(Stored items)
* * *
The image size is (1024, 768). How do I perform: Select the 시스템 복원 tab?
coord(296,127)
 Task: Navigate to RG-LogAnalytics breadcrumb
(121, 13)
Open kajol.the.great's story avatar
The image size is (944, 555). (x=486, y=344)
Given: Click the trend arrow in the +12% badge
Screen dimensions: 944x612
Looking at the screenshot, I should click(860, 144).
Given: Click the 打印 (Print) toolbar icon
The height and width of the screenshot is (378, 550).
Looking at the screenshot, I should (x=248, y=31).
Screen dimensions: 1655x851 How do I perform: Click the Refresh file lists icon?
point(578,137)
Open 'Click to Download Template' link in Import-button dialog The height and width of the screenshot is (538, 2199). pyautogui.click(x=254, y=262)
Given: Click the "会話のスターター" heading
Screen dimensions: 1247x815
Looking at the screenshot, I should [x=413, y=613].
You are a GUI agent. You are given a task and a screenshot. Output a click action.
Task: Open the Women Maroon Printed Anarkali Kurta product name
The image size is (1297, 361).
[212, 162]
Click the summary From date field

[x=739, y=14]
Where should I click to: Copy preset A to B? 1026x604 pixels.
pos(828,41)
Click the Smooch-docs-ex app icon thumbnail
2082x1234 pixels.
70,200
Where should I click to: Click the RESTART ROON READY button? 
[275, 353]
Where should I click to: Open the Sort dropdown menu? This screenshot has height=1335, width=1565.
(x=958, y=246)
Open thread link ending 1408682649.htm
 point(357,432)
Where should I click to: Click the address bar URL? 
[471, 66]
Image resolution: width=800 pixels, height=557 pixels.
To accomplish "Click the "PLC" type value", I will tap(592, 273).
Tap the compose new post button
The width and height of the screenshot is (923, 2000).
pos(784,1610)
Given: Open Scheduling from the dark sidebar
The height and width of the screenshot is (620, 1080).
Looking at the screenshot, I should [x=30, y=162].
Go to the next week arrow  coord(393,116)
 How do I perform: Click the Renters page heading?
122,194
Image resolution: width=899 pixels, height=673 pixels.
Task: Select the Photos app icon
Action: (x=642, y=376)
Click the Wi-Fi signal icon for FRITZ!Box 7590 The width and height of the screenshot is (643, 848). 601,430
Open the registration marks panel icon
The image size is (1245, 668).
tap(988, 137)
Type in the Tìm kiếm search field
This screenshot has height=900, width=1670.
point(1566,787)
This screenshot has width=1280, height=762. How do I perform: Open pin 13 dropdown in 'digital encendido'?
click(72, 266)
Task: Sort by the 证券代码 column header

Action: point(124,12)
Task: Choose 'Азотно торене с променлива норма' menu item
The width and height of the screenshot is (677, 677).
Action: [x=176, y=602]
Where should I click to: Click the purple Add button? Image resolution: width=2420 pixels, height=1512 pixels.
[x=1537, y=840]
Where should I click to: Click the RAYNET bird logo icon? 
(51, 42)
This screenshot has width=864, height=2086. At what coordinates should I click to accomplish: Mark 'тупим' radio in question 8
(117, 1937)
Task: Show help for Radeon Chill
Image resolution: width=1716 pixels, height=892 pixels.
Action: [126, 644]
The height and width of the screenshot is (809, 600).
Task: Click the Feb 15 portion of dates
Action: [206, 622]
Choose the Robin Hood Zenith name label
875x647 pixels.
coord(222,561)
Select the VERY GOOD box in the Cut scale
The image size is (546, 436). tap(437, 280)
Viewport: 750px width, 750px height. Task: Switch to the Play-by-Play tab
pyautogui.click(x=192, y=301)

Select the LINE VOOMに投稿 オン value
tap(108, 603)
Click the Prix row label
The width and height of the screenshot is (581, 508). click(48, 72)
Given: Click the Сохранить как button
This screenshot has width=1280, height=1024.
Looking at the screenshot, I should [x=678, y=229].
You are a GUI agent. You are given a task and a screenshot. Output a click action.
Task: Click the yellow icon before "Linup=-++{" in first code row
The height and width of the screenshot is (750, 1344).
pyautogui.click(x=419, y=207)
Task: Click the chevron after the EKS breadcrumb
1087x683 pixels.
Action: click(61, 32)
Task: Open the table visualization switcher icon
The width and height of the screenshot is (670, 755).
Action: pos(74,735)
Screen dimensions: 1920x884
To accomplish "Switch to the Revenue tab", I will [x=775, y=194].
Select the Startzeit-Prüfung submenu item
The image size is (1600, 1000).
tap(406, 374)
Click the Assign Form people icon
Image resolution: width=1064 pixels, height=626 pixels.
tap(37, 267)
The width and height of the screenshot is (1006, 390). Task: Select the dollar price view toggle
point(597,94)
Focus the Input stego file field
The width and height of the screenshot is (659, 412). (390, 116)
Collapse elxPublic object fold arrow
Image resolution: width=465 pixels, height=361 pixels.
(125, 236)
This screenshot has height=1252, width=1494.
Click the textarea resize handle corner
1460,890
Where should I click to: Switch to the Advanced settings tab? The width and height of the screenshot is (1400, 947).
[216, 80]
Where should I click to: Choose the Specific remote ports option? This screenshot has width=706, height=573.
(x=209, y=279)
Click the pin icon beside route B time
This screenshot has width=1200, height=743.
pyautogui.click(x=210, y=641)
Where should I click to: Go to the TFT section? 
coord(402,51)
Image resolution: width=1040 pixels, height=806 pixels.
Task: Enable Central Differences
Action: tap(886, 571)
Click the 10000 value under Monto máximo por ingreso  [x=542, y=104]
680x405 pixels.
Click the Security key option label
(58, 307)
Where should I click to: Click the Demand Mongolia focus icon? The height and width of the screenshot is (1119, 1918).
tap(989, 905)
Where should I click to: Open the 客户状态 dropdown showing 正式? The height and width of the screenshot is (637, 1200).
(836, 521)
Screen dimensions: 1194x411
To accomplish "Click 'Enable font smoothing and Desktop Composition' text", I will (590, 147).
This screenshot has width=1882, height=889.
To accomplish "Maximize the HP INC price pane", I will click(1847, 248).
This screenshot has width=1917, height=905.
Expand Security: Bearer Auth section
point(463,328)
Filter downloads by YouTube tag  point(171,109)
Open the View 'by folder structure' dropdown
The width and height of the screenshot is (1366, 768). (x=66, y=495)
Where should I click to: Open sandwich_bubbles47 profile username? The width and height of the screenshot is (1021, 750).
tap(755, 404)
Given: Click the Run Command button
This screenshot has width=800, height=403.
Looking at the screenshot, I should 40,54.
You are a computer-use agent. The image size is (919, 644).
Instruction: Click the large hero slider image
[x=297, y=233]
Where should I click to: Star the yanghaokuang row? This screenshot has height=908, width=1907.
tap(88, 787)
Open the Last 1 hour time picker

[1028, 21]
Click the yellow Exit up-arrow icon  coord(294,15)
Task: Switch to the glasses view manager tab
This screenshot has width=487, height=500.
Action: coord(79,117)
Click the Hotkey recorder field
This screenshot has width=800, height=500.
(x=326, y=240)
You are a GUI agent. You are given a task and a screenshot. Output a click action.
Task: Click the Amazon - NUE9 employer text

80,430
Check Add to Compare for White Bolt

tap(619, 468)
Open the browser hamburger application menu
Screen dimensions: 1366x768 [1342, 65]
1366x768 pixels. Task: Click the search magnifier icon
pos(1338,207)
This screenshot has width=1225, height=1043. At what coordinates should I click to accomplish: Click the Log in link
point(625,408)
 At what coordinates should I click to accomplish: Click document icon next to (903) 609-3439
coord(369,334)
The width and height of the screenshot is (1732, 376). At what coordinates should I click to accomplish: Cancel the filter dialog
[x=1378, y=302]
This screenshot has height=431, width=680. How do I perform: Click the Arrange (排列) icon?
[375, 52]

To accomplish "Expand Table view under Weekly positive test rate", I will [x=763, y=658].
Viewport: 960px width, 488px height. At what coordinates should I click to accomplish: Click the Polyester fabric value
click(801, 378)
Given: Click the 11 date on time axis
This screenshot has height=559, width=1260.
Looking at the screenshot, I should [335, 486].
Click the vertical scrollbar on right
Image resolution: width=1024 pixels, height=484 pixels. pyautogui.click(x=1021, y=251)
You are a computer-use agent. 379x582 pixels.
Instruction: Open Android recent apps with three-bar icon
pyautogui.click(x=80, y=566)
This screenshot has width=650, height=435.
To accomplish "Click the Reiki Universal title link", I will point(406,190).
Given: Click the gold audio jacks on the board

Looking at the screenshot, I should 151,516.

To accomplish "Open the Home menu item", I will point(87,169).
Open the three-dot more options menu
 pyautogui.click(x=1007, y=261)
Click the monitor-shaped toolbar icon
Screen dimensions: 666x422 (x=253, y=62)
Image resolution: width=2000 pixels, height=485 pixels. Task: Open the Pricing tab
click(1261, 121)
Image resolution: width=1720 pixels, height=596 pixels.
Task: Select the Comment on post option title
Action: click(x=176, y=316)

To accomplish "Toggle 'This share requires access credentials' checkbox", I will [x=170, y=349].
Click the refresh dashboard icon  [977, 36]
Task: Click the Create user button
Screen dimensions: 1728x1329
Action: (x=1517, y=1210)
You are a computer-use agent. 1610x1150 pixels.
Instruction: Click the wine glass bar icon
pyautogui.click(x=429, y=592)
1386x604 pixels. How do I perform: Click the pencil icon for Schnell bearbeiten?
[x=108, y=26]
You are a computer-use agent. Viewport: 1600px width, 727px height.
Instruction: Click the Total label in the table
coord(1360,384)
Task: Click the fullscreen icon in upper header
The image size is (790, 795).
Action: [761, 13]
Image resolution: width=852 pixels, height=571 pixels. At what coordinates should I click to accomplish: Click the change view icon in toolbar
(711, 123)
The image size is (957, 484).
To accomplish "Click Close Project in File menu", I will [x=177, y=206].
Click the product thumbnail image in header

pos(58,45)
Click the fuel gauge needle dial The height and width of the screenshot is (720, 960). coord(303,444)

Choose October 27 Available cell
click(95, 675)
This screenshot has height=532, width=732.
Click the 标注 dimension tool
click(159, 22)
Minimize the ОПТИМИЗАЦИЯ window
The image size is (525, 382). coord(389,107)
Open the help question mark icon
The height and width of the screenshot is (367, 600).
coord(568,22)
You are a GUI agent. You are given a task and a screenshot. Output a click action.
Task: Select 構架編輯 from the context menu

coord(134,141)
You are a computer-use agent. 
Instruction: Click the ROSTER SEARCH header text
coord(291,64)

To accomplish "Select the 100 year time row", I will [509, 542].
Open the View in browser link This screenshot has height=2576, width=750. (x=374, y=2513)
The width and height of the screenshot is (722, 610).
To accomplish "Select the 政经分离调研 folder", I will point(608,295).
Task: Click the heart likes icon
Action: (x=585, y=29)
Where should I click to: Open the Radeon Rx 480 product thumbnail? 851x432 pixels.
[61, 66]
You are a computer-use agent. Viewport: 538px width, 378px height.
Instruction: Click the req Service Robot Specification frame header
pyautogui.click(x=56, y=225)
* * *
To do: Write out exactly each line of the entries, starting at the one containing "Minimize the ОПТИМИЗАЦИЯ window" and finishing with the last line.

Answer box:
Minimize the ОПТИМИЗАЦИЯ window
The image size is (525, 382). coord(389,107)
Open the help question mark icon
The height and width of the screenshot is (367, 600).
coord(568,22)
You are a GUI agent. You are given a task and a screenshot. Output a click action.
Task: Select 構架編輯 from the context menu

coord(134,141)
You are a computer-use agent. 
Instruction: Click the ROSTER SEARCH header text
coord(291,64)

To accomplish "Select the 100 year time row", I will [509, 542].
Open the View in browser link This screenshot has height=2576, width=750. (x=374, y=2513)
The width and height of the screenshot is (722, 610).
To accomplish "Select the 政经分离调研 folder", I will point(608,295).
Task: Click the heart likes icon
Action: (x=585, y=29)
Where should I click to: Open the Radeon Rx 480 product thumbnail? 851x432 pixels.
[61, 66]
You are a computer-use agent. Viewport: 538px width, 378px height.
Instruction: Click the req Service Robot Specification frame header
pyautogui.click(x=56, y=225)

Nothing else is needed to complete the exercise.